Over the past few weeks I have been experimenting with 3D printing at the Ocean State Maker Mill ( OSMM ). My first step was to take one of the OSMM 3D printing classes.
OSMM Intro to 3D Printing Class:
The instructor, Matt Stultz, 3D printing expert, author, and enthusiast, shared his experience and insights during this excellent overview of 3D printing.
What follows are my musings based on Matt’s class.
All errors: grammatical, factual, and social, are mine, not Matt’s.
The class provided a survey of the current state of additive manufacturing, also known as 3D printing, or FDM (Fused Deposition Modeling), or FFF (Fused Filament Fabrication).
FDM and FFF refer to the same thing. The two terms developed for legal, copyright, trademark, etc. reasons.
Guess what, there is a Wikipedia page that explains all this stuff: acronyms, concepts, principles, etc.
So I don’t have to!
You can find all the gory details here:
The most common 3D printers use various types of plastic to fabricate objects. The most common plastic is PLA. A bio-plastic made from starch, corn starch in the USA.
Really, chemistry is so cool, plastic from corn.
Simplify3d has a nice overview of 3D printing materials here.
You don’t have to have a 3D printer to take advantage of additive manufacturing, and you don’t have to be limited to plastics. Fabrication services like: Shapeways, Sculpteo, and other services, will take your design files and fabricate your design and ship you the results.
There are other 3D printing technologies available besides FFF/FDM. Most are outside the realm of what hobbyists can afford. However, they do offer an amazing range of capabilities and materials. You can find an overview of more advanced additive manufacturing technologies here.
Once the landscape of 3D printing was covered we moved on to the details of how you actually create an object.
The process involves several steps: design using CAD, CAM using a “slicer”, and finally the 3D printer and controller.
Your design has to take into account the limitations of 3D printing. One key limitation is “overhangs”. You can’t print on nothing! It is possible to generate support structures that can be removed after printing. If your design has features that are not directly supported you need to plan on how to deal with the issue. Sometimes you can change the orientation of design. For example, printing a mushroom upside down. Other times you will need to add support structures to the design. Sometimes the CAD/CAM software can generate supports for you. A detailed explanation is available here.
You can also use existing designs for free or a small fee. There are thousands of designs available. If you can imagine it, the chances are someone else has too.

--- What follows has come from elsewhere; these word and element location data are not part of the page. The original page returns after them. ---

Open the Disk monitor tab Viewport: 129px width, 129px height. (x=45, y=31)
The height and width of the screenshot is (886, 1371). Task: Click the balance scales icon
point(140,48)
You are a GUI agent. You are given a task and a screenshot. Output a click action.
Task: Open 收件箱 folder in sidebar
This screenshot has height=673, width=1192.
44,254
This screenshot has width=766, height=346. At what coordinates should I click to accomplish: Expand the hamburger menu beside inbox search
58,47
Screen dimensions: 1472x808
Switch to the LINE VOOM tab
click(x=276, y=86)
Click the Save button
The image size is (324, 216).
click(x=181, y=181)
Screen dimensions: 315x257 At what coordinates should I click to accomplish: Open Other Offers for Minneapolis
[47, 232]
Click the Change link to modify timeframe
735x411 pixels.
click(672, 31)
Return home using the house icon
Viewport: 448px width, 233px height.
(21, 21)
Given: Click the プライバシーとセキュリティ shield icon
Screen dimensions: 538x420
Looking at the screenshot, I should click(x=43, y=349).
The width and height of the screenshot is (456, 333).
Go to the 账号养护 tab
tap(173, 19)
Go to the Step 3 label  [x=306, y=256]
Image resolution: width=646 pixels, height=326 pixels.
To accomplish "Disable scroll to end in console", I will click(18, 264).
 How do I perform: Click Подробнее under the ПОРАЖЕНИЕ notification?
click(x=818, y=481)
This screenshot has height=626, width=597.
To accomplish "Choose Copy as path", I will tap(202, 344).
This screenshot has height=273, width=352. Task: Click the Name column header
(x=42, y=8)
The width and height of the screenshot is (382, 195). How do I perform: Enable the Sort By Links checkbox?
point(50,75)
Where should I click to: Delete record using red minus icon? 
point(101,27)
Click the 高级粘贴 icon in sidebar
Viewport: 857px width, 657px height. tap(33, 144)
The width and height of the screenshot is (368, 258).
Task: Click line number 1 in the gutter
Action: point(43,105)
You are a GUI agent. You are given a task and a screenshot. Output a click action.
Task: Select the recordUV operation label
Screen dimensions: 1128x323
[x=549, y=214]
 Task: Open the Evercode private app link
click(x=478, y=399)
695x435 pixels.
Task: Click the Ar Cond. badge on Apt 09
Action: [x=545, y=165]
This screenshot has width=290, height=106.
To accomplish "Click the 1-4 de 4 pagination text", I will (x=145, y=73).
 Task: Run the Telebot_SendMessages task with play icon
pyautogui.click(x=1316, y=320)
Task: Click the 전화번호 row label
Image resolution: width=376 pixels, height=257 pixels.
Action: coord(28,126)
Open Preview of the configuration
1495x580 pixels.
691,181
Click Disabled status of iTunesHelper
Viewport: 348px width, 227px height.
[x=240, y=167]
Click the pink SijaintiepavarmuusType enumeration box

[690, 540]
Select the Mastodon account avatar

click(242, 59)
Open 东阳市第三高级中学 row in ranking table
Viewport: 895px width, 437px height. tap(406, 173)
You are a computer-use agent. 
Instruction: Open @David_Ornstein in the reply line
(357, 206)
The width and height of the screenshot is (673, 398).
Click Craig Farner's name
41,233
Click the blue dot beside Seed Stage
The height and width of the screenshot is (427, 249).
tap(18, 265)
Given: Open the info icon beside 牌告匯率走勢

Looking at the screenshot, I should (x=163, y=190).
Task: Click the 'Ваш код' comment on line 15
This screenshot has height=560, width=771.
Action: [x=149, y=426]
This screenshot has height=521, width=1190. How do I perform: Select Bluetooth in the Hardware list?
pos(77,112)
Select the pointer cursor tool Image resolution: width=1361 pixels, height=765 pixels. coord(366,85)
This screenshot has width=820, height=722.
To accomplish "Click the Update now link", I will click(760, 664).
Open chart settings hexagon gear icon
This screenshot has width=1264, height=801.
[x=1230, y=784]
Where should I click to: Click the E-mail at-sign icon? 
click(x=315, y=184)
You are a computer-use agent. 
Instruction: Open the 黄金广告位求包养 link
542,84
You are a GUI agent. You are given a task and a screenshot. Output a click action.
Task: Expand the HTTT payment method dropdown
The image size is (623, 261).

Here are a few websites that provide access to designs:
Now that you have a design file (.stl) you need to translate it into instructions (gcode) for the specific printer you will be using. Most 3D printers come with a “slicer” package based on the CURA open source slicer that has been adapted by the manufacturer for it’s printers. CURA will allow you to modify the design, tune the print settings, and format the data for the printer. For the class we used Lulzbot Cura to explore the features and settings available.
My first 3D printing projects:
So, Why bother with 3D printing?
Other than because it’s fun and just so darn cool to make your own stuff…
And could save you money, really, a study was done that estimated between $300 and $2000 a year in savings. The article is here, the study here.
So, what can you make with a 3D printer? Just about anything.
Personally, I am interested in designing custom cases for my art and electronics projects.
For my first attempts I chose simple, small, designs that had already been printed successfully. I download files from Thingiverse for a Raspberry Pi Zero case and a miniature flower pot.
My first attempt was to print a Raspberry Pi Zero case on the Lulzbot Taz printer.
I found the Lulzbot Cura software easy to use and intuitive to learn. The files are transferred to the printer via SD card and selected via a front panel interface. Again, I found it easy to use and understand.
Two important points:
The first, getting the first layer to adhere to the bed of the printer is critical, and one of the most common issues for novices. I discovered this firsthand on my initial print attempt:
Matt came to the rescue and demonstrated how a bit of Elmer’s washable stick glue applied to the bed can solve the adhesion problem.
The second point, 3d printing can be a slow process. There is a trade-off between quality and speed. I selected the fastest, lowest quality setting, the small 1.5″ x 3″ x .5″ box took about an hour.
The final result a useful Rpi Zero case:
My second project, a small flower pot, printed on the Lulzbot Mini with an Octoprint interface running on a Raspberry Pi. The only challenge was getting my Windows laptop to see the Raspberry Pi. It turned out I needed to install “bonjour print services for windows” as described in the FAQ. Once I connected to the Octoprint interface I found it easy and intuitive to use. Oh, another tip, make sure you are targeting the right printer in CURA. I forgot to change the printer from Taz to Mini, no harm done, but my print would have failed if I hadn’t noticed the printer acting “funny” when attempting to calibrate and start the print.
Which brings me to another tip from the class, always make sure you watch the first layer being printed so you can detect problems early.